Selected excerpt =>
Metamath Proof Explorer


Theorem ralxp

Description: Universal quantification restricted to a Cartesian product is equivalent to a double restricted quantification. The hypothesis specifies an implicit substitution. (Contributed by NM, 7-Feb-2004) (Revised by Mario Carneiro, 29-Dec-2014)

Ref Expression
Hypothesis ralxp.1
|- ( x = <. y , z >. -> ( ph <-> ps ) )
Assertion ralxp
|- ( A. x e. ( A X. B ) ph <-> A. y e. A A. z e. B ps )

Proof

Step Hyp Ref Expression
1 ralxp.1
 |-  ( x = <. y , z >. -> ( ph <-> ps ) )

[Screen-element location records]
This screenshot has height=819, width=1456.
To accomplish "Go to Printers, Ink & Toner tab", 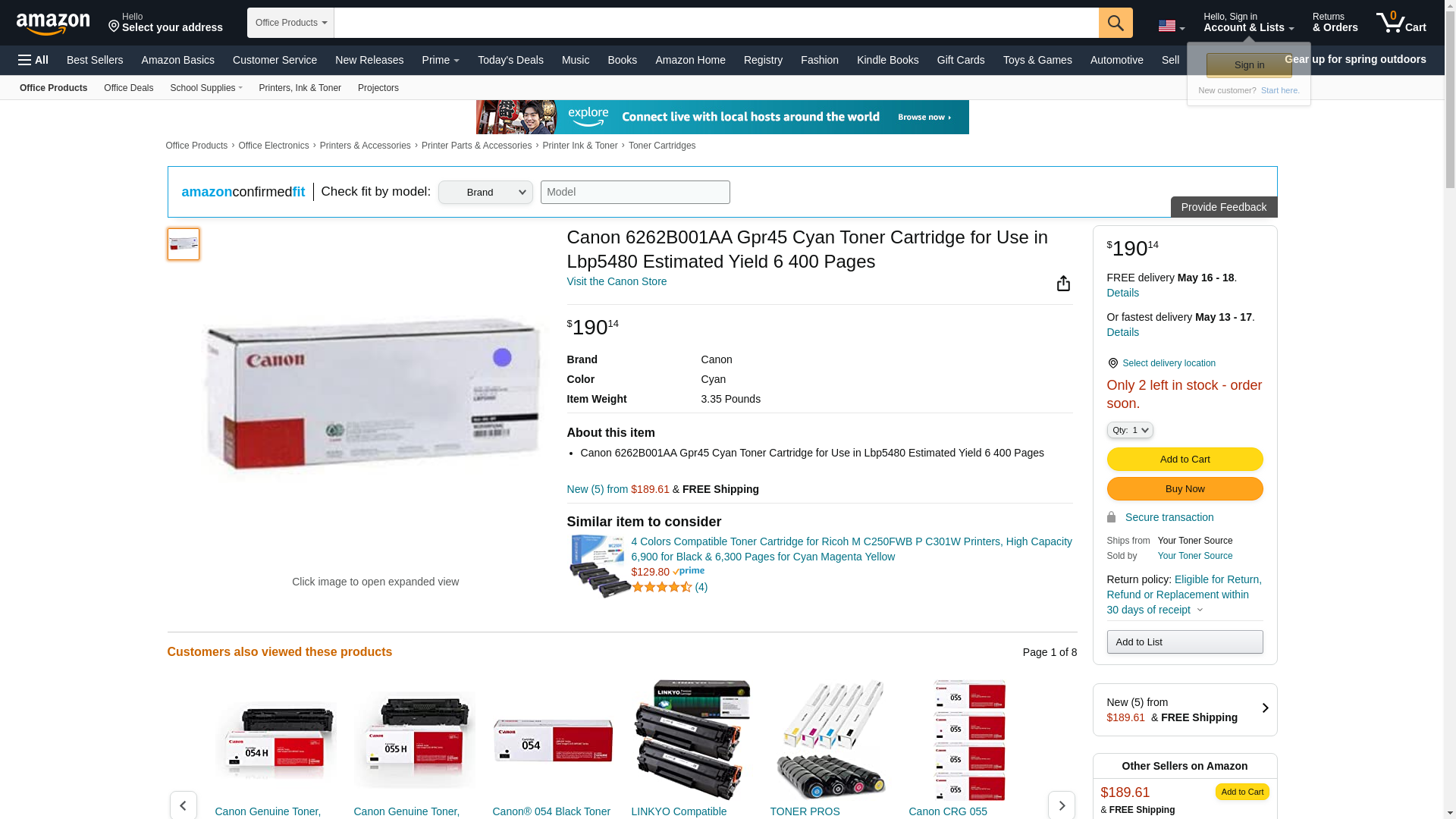I will (300, 88).
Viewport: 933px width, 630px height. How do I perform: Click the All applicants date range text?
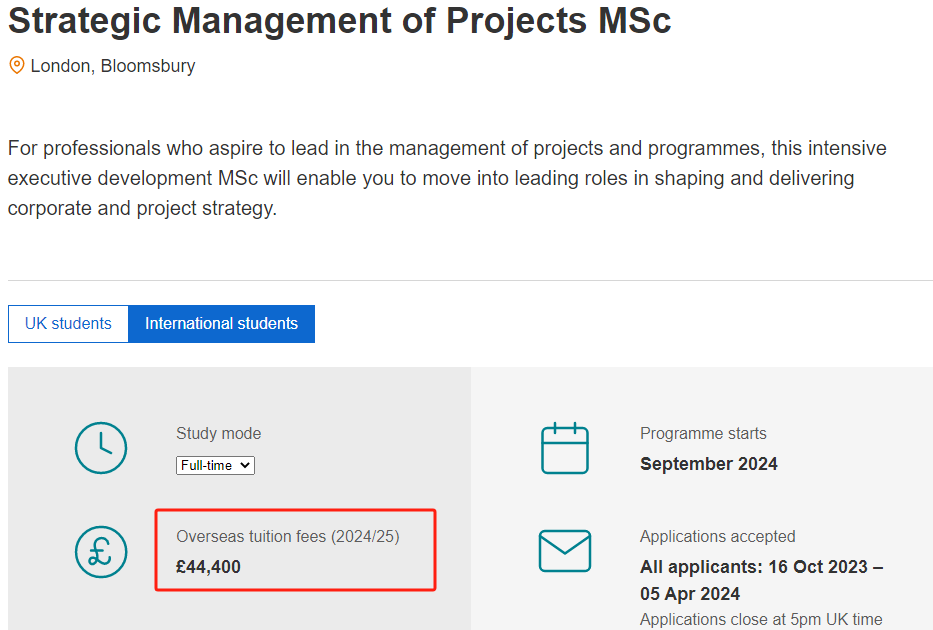(762, 580)

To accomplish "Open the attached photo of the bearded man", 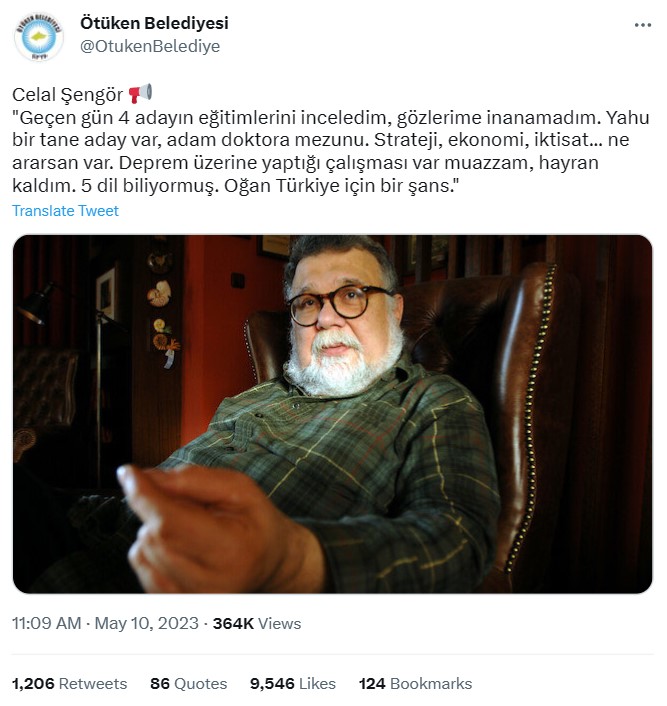I will tap(332, 414).
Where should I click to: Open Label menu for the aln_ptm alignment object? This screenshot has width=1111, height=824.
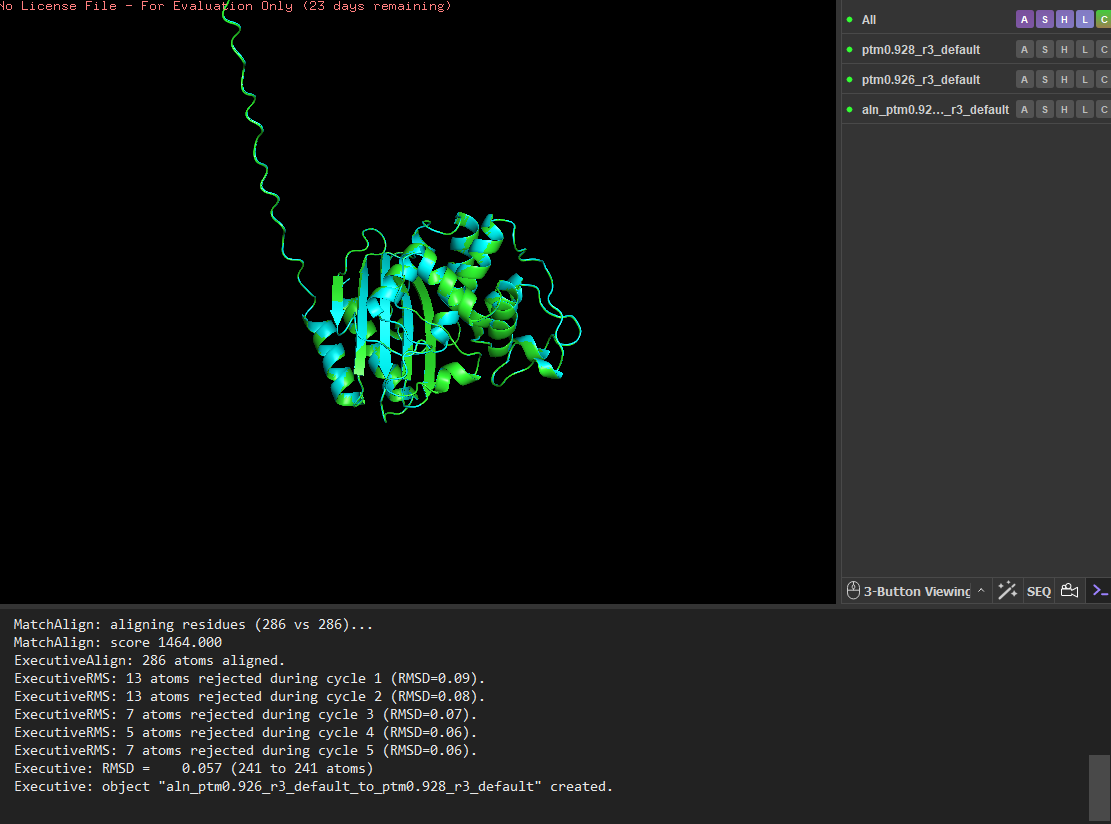point(1084,110)
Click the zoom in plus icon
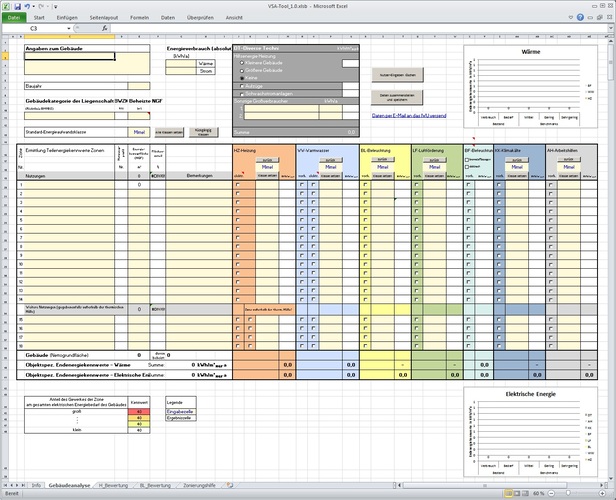This screenshot has width=616, height=500. 602,494
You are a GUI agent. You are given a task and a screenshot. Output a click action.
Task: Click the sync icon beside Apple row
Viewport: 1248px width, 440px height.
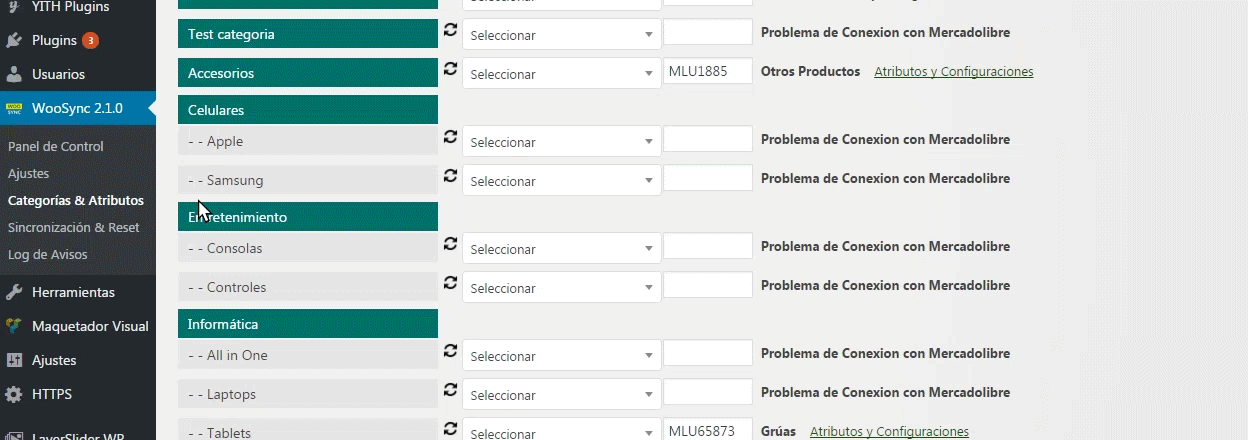tap(450, 138)
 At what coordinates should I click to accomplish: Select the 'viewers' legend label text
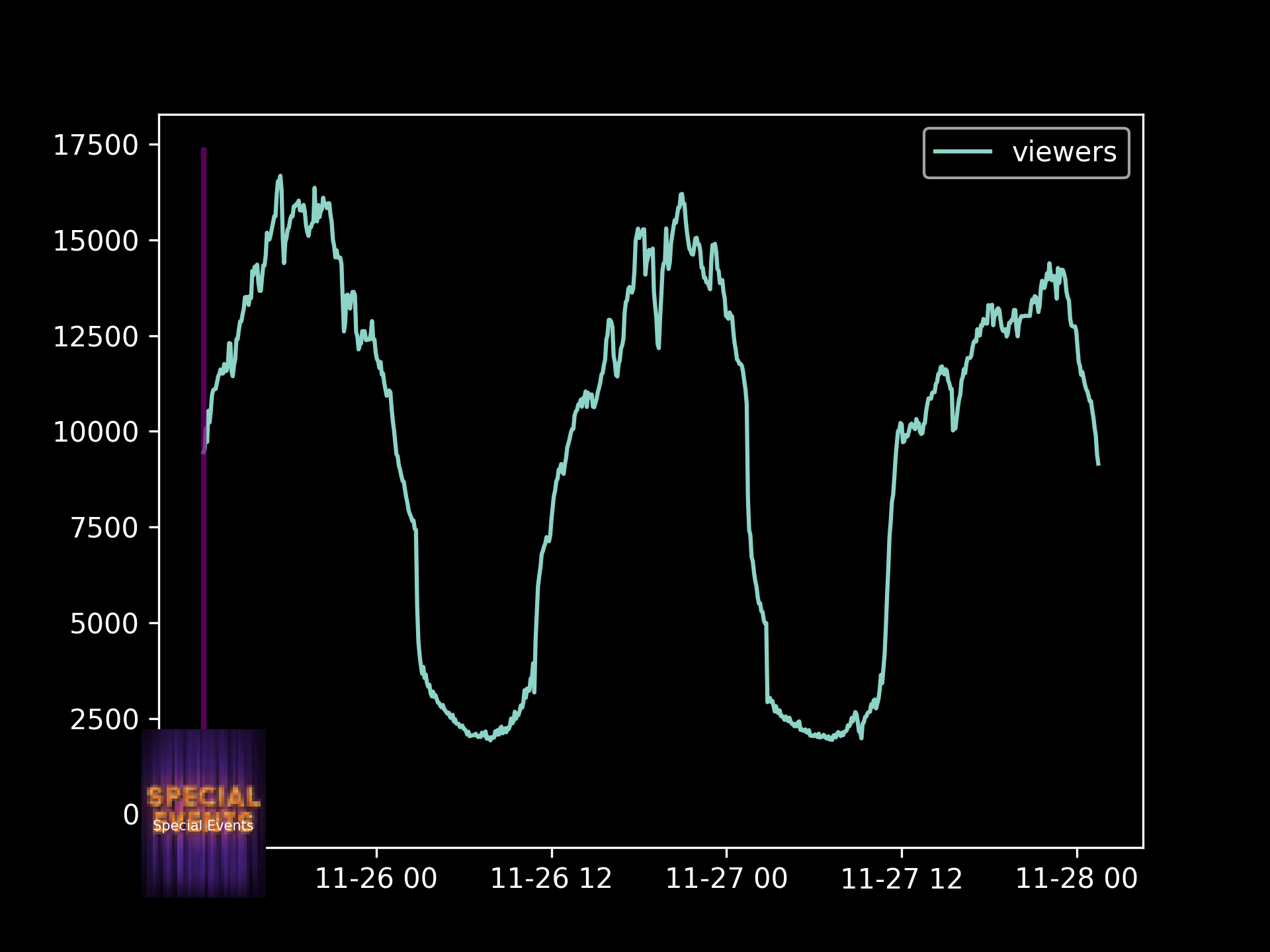point(1064,152)
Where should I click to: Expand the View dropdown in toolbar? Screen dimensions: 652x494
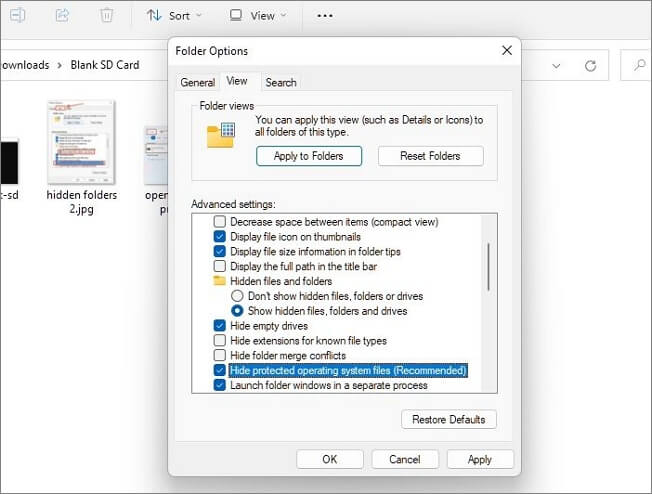pos(257,16)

Actions to take =>
A. Name every column heading in the proof table on the ralxp theorem page.
B. Pick up the ralxp theorem page from its last line and continue it.
The data play no part in the work that comes after them.

Expected answers =>
A. Step, Hyp, Ref, Expression

B.
2 iunxpconst
 |-  U_ y e. A ( { y } X. B ) = ( A X. B )
3 2 raleqi
 |-  ( A. x e. U_ y e. A ( { y } X. B ) ph <-> A. x e. ( A X. B ) ph )
4 1 raliunxp
 |-  ( A. x e. U_ y e. A ( { y } X. B ) ph <-> A. y e. A A. z e. B ps )
5 3 4 bitr3i
 |-  ( A. x e. ( A X. B ) ph <-> A. y e. A A. z e. B ps )